##### Input for this task #####

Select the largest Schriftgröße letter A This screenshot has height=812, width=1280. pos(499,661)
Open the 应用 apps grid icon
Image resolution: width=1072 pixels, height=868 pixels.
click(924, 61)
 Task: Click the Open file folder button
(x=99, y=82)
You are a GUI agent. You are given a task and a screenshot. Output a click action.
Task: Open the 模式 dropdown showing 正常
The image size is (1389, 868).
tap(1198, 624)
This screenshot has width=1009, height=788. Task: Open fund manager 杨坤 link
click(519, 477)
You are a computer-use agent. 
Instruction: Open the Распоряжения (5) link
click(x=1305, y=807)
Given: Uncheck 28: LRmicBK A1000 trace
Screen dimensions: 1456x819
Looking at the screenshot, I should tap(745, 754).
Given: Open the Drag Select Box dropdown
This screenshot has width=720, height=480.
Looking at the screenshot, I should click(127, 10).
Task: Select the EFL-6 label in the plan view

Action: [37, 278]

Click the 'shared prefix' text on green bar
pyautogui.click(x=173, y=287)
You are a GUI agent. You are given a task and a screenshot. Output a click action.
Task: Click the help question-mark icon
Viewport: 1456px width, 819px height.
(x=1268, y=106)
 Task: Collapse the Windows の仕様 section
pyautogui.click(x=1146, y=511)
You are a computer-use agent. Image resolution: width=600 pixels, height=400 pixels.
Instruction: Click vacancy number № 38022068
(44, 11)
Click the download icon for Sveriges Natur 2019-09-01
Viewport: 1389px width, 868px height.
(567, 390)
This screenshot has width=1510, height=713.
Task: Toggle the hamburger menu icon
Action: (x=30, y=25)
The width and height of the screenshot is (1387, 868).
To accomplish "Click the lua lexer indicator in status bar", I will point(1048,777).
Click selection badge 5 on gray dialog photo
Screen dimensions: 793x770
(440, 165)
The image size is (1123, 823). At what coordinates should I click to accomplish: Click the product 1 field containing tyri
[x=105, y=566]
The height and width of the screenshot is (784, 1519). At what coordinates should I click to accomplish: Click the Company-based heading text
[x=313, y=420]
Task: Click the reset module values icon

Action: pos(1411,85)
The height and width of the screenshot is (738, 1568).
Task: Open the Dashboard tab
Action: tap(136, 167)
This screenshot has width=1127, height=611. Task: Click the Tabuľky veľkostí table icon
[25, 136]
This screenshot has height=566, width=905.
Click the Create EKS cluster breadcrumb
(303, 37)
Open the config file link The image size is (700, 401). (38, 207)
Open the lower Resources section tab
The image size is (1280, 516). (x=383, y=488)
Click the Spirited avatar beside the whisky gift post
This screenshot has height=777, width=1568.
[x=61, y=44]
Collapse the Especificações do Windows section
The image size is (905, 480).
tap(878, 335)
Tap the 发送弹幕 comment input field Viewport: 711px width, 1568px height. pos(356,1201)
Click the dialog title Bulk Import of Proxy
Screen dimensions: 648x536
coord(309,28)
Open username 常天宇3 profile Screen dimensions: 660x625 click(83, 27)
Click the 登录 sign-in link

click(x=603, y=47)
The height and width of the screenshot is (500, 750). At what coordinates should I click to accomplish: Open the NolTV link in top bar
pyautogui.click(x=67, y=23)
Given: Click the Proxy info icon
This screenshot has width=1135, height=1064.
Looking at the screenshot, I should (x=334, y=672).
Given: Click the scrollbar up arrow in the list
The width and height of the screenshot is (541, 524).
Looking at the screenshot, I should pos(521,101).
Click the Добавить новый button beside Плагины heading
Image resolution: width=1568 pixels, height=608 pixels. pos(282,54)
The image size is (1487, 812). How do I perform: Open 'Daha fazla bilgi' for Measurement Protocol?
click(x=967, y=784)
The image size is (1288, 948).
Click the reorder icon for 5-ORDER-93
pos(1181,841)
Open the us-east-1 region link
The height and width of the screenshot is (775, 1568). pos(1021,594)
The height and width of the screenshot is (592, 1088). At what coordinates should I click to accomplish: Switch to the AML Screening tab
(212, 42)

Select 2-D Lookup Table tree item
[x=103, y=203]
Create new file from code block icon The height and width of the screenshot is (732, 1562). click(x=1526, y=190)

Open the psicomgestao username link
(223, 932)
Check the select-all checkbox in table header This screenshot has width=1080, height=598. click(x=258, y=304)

#####

Update the material from its start through the line containing "Looking at the screenshot, I should click(127, 10).", replacing "dropdown" with "drop-down menu" and leaving everything else unchanged.

#### Written answer
Select the largest Schriftgröße letter A This screenshot has height=812, width=1280. pos(499,661)
Open the 应用 apps grid icon
Image resolution: width=1072 pixels, height=868 pixels.
click(924, 61)
 Task: Click the Open file folder button
(x=99, y=82)
You are a GUI agent. You are given a task and a screenshot. Output a click action.
Task: Open the 模式 drop-down menu showing 正常
The image size is (1389, 868).
tap(1198, 624)
This screenshot has width=1009, height=788. Task: Open fund manager 杨坤 link
click(519, 477)
You are a computer-use agent. 
Instruction: Open the Распоряжения (5) link
click(x=1305, y=807)
Given: Uncheck 28: LRmicBK A1000 trace
Screen dimensions: 1456x819
Looking at the screenshot, I should tap(745, 754).
Given: Open the Drag Select Box drop-down menu
This screenshot has width=720, height=480.
Looking at the screenshot, I should click(127, 10).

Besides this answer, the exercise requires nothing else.